Community

 

Jennifer Stoever directs the The Binghamton Historical Soundwalk Project, a multi-year civic engagement project using the theories and methods of the field of sound studies to identify and intervene in community issues and concerns.

The Binghamton Historical Soundwalk will turn a one-mile stretch of Downtown Binghamton into a live sound art installation for a combined audience of year-round residents and Binghamton University students. Phases I-III have been completed over three years (2013-2016), with contributions and research assistance from 180 Binghamton undergraduates and involvement from the Binghamton University Center for Civic Engagement and over ten Binghamton community groups including TechWorks Binghamton, the YMCA, and the Bundy Museum.

A soundwalk is a sound studies research methodology developed by Hildegarde Westerkamp and R. Murray Schafer at Simon Fraser University. Researchers guide participants in a silent walk along a pre-determined route, asking them to consider not only what they hear, but how they listen to it and the meanings/affects they cull from the sounds.
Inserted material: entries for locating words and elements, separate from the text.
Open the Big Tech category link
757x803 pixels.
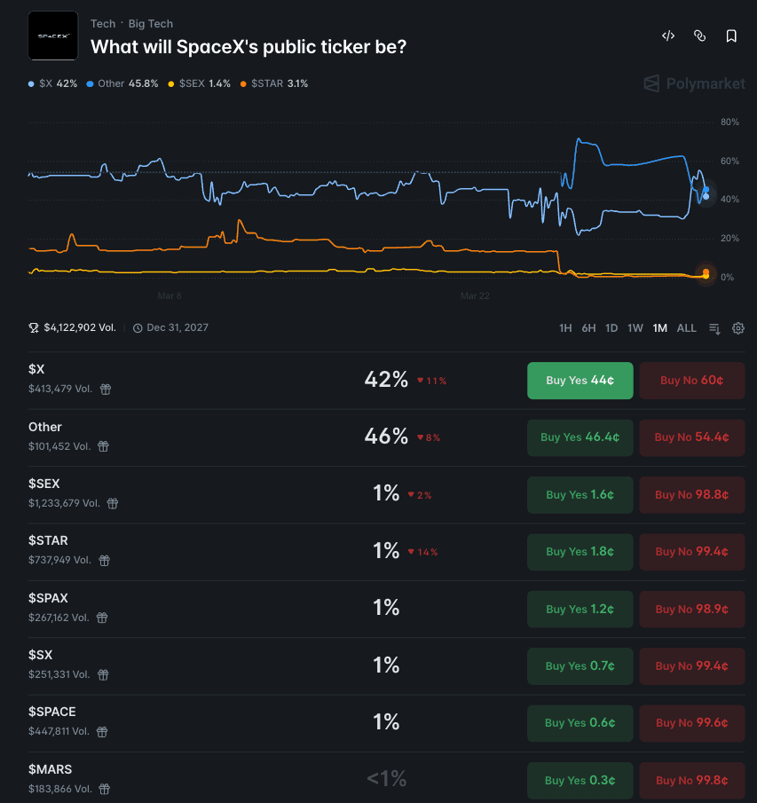pyautogui.click(x=151, y=24)
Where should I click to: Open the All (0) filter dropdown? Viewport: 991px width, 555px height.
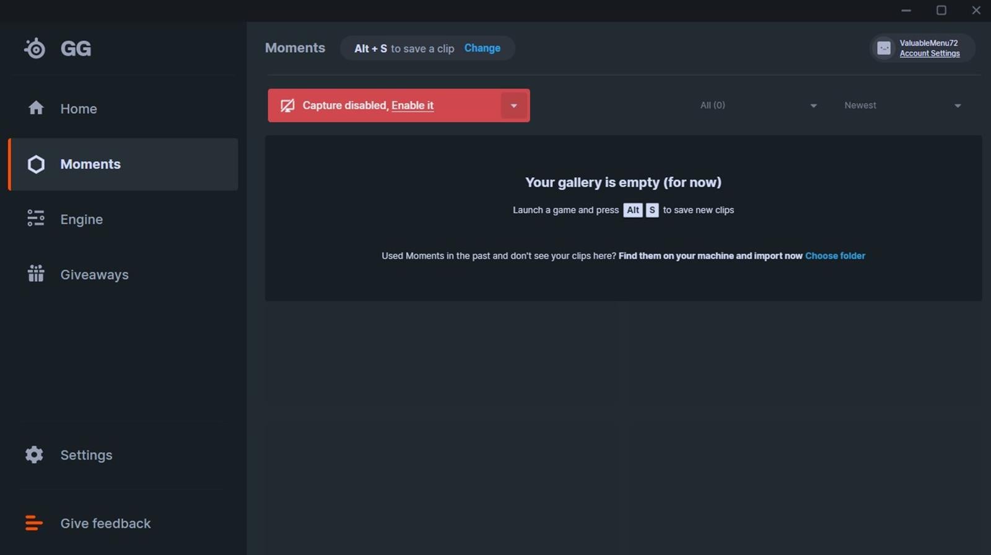(x=758, y=106)
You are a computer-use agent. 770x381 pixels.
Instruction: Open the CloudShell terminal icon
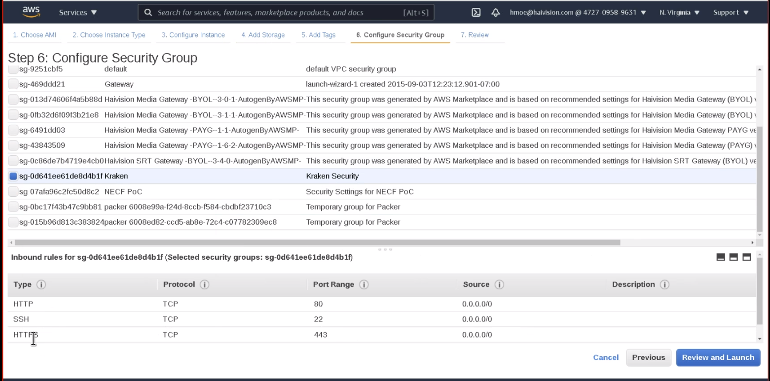(x=476, y=13)
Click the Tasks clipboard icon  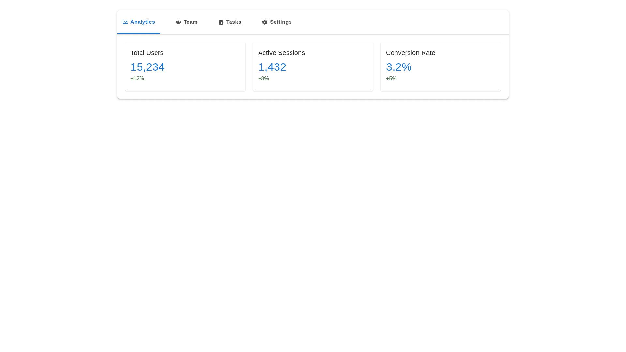[x=221, y=22]
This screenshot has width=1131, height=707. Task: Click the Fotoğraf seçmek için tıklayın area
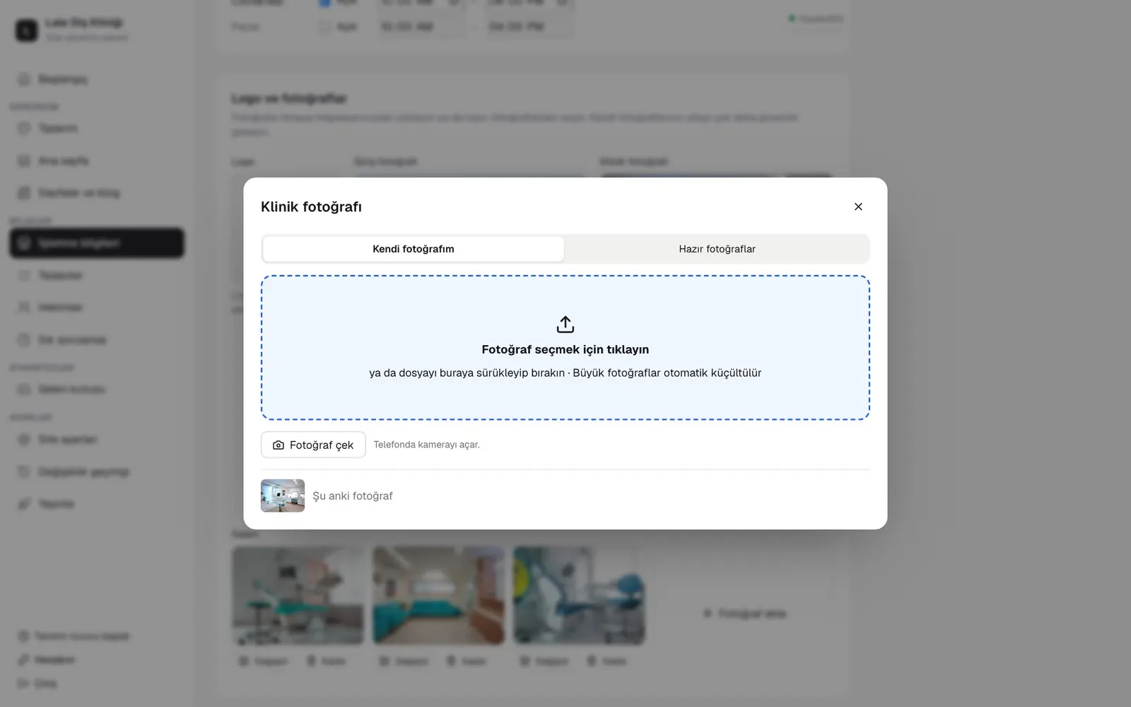pyautogui.click(x=566, y=348)
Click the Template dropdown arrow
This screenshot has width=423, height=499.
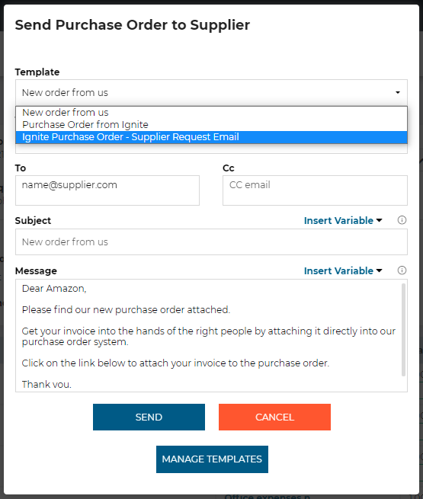(398, 93)
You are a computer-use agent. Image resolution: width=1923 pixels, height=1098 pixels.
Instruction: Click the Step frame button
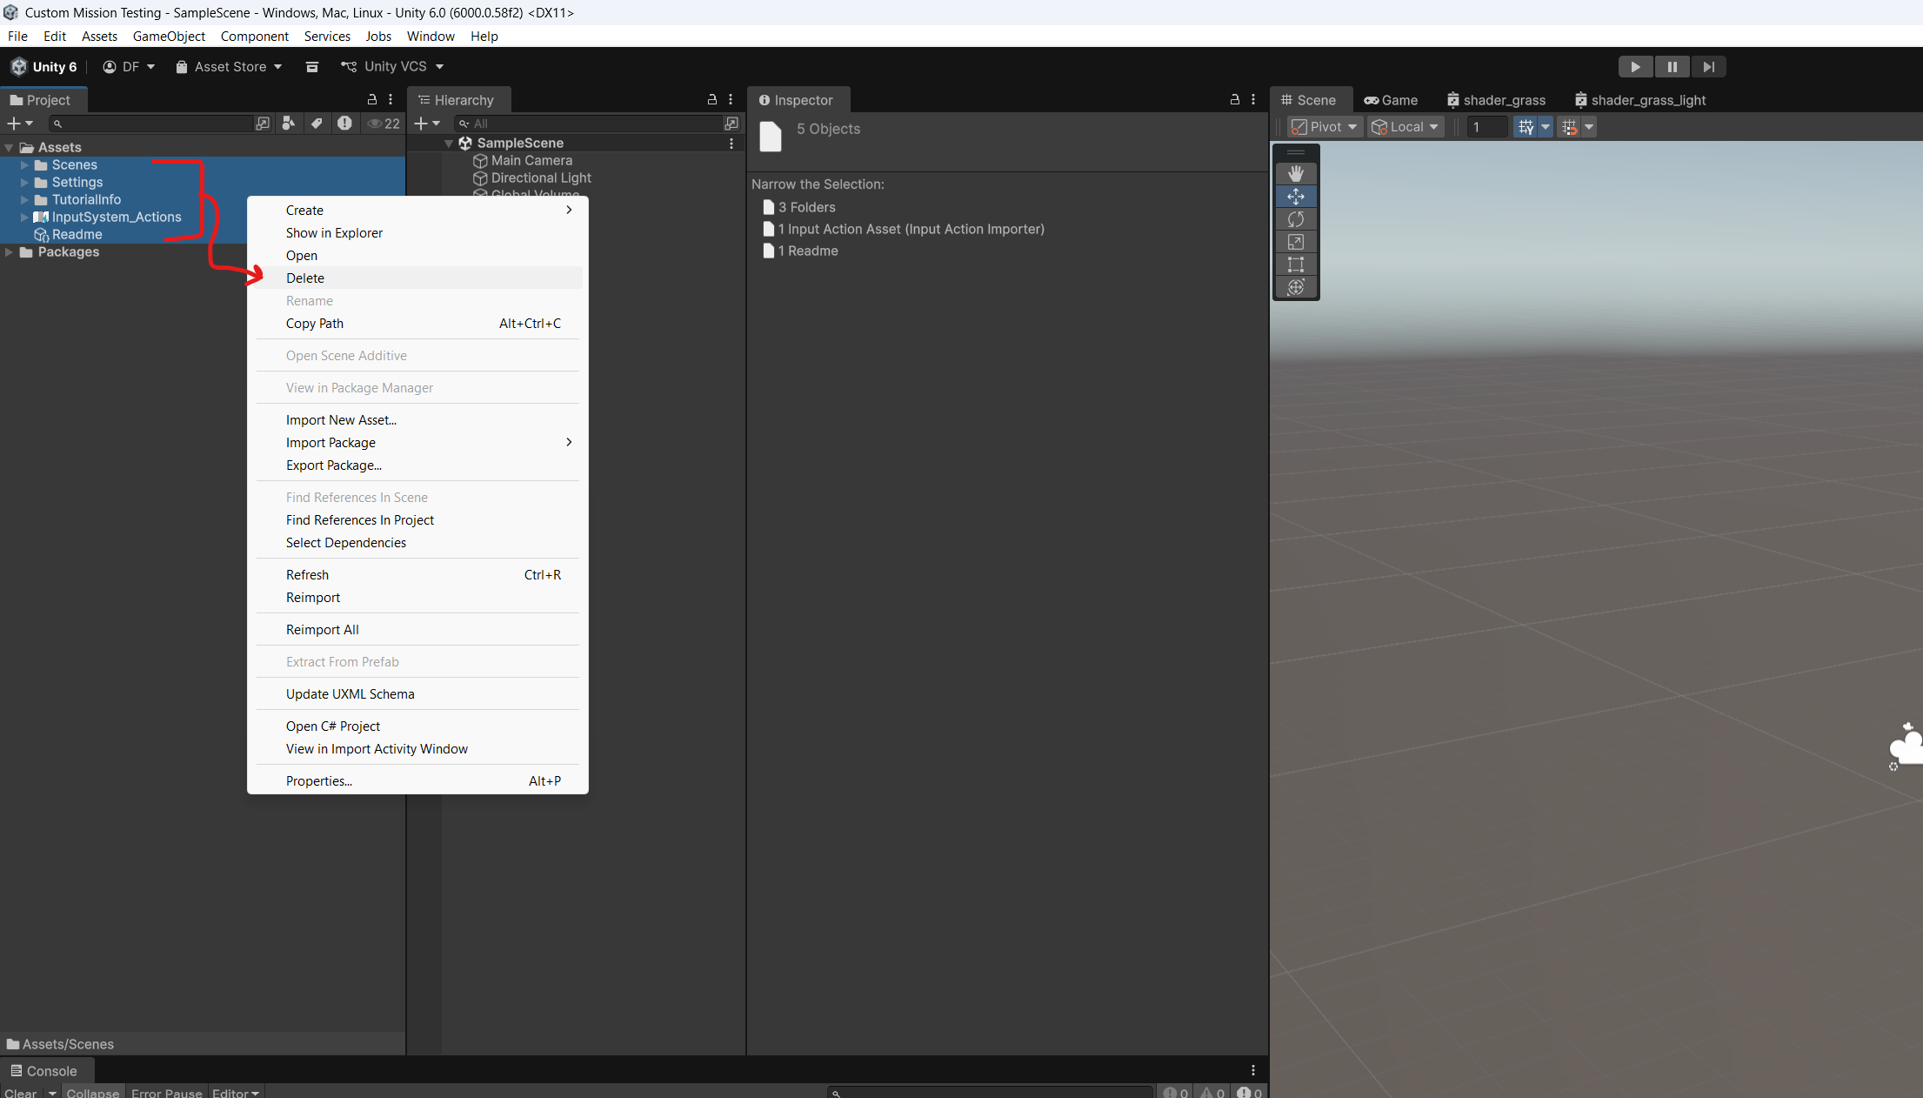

Specifically, the BHSP asks participants to draw more conscious attention to the way they listen to the world around them by leading them through 5 site-based sound installations constructed of archival sounds drawn from TechWorks and the Broome County Historical Society, field recordings by Binghamton students, oral histories of Binghamton residents recorded by BU students, recordings donated by community residents and solicited via student presentations at Tech Works, the Binghamton Boys and Girls Club, the Jewish Community Center and several other local venues, and ambient sounds created by the student-artists who will be making each installation.

Proposed sites include: the former MacIntosh Amplifier Factory—which built the amplifier that the first hip hop DJ, Kool Herc, used at his community parties in the 1970s; the Boscov’s parking ramp—home of an important player piano factory in the 19th century and the artistic “parking ramp dances” in the 1980s that led to the creation of the legendary Bill T. Jones and Arnie Zane Dance Company and featured the early work of the sound artist Helen Thorington; and the site of the clothing factory fire in 1913 that killed 31 people and led to major labor reforms, and where a local group meets every year on Labor Day to commemorate this loss.